One doesn’t need a glance at the newspaper headlines or what’s doing the rounds on social media to realise the fact that there’s a lot that needs fixing in this world. From ensuring access to basic amenities of housing, sanitation, education and decent employment, all the way up to challenges of clean energy, climate change, automation, data security, proliferation of weapons and commercialised space travel, the scope for betterment is just an ever present reality. Riddled with inadequacy and imperfection, even one’s mundane everyday lived experience seems to admit of further improvement. Dissatisfaction with and disappointment in, the people, objects and situations that one comes into relationship with, seems to be the norm. It is in this context that people tend to view ideals as something that don’t quite map onto how the world really is or how it tends to function. But ideals don’t draw their significance or utility from whether they exist out there in the world yet or not. They instead become salient by shaping minds, inspiring initiatives and animating people to action. It is the pursuit of an ideal, the ‘working towards’ part which holds it’s true cash value.
Utopian ideals and even the ones infused only ever slightly with optimism, often seem lukewarm at best, when compared to the emotional salience and intensity of the dark, dull and villainous ones. Negativity in general comes across as more grounded, inevitable, visceral and more real, weighing on everyone’s lived reality. And a righteous pursuit of remedying the world, mitigating risks and healing it, comes across as a soft man’s project. A man who somehow has managed to remain distant from this inevitable imperfection that is by design. Perhaps a man who’s too reluctant to admit of moral grey areas in life. Someone too mellow to dig into the filth and far too determined to keep his own hands clean, as he stands in judgement of those who have the grit to get theirs dirty. Someone who treads on a different plane altogether, far from the dark underbelly of compromise, pain and tragedy. Who’s too unreal in his expectations and aspirations or maybe too privileged to know any better. ‘The real world is different’ is an all too common retort that reverberates the echo chambers of academic discourse, and considered by many to be a fair enough position to settle into in life. A self explanatory stance that seems to deliver an absolute knock out blow to any time taking long term enterprise.
It is true that the negatives, be it divisiveness, tribal hatred, violence or instant retribution speak to us on a deeper level. It probably has an evolutionary sway on our minds, driven by the circuitry of the more ancient portions of our apish brains. But as much as these feelings resonate with or feel natural and seem inevitable to us, it’s useful to remember that we’re no longer prisoners of our Cro-Magnon instincts. We’re not nervous brutes wandering the Pleistocene savannah, chucking spears at passing animals anymore, but cerebral problem solvers. Even though we’re predisposed to and driven by faulty impulses, as thinking beings we can get over our instinctual propensities without being seduced by them.

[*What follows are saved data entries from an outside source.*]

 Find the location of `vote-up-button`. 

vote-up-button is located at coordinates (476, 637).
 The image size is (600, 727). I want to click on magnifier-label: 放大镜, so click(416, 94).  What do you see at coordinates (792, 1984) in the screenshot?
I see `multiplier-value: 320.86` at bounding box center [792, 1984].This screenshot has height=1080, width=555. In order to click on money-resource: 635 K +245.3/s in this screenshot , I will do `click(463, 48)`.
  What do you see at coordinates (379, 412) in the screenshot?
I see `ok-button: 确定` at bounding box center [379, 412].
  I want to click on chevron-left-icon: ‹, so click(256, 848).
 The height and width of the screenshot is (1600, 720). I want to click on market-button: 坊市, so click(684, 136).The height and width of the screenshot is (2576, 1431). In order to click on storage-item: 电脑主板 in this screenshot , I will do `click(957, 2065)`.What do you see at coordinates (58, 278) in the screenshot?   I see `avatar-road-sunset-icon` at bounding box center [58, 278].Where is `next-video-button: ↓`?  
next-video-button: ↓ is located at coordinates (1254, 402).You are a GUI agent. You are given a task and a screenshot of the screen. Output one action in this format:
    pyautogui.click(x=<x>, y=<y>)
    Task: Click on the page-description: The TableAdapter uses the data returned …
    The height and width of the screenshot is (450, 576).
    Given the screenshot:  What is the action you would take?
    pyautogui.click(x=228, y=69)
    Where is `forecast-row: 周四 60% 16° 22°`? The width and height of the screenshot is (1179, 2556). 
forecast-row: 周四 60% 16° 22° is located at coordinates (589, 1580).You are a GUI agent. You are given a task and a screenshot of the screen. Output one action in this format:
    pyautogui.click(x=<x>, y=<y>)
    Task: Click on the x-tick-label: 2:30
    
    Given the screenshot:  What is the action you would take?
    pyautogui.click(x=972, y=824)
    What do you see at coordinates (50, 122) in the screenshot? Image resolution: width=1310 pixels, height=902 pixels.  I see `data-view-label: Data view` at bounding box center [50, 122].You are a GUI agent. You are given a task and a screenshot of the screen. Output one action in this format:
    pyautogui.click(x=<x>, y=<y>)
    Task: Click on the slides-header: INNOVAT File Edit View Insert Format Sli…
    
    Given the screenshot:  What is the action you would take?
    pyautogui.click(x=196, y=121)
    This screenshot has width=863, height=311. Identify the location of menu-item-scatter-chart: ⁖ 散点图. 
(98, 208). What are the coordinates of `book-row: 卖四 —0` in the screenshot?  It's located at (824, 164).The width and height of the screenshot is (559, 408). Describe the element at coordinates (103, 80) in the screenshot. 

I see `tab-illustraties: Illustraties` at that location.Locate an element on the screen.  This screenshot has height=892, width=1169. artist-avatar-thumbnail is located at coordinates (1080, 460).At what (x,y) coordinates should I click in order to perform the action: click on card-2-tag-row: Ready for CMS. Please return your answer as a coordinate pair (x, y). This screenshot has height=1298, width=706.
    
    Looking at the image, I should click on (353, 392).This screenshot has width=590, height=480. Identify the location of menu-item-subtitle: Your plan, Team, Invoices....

There would always be problems to solve in the world and many of which would outlive us. But imperfections and difficulties should not make us succumb to mediocrity or to relapse into hopelessness. Striving to fix things would always be a worthwhile pursuit over giving in to cynicism or appealing to futility. The problem might be intimidating and the solution might not be immediately forthcoming. But the real tragedy won’t be to have struggled with the solution all this while, but instead to find oneself as having become a part of the problem.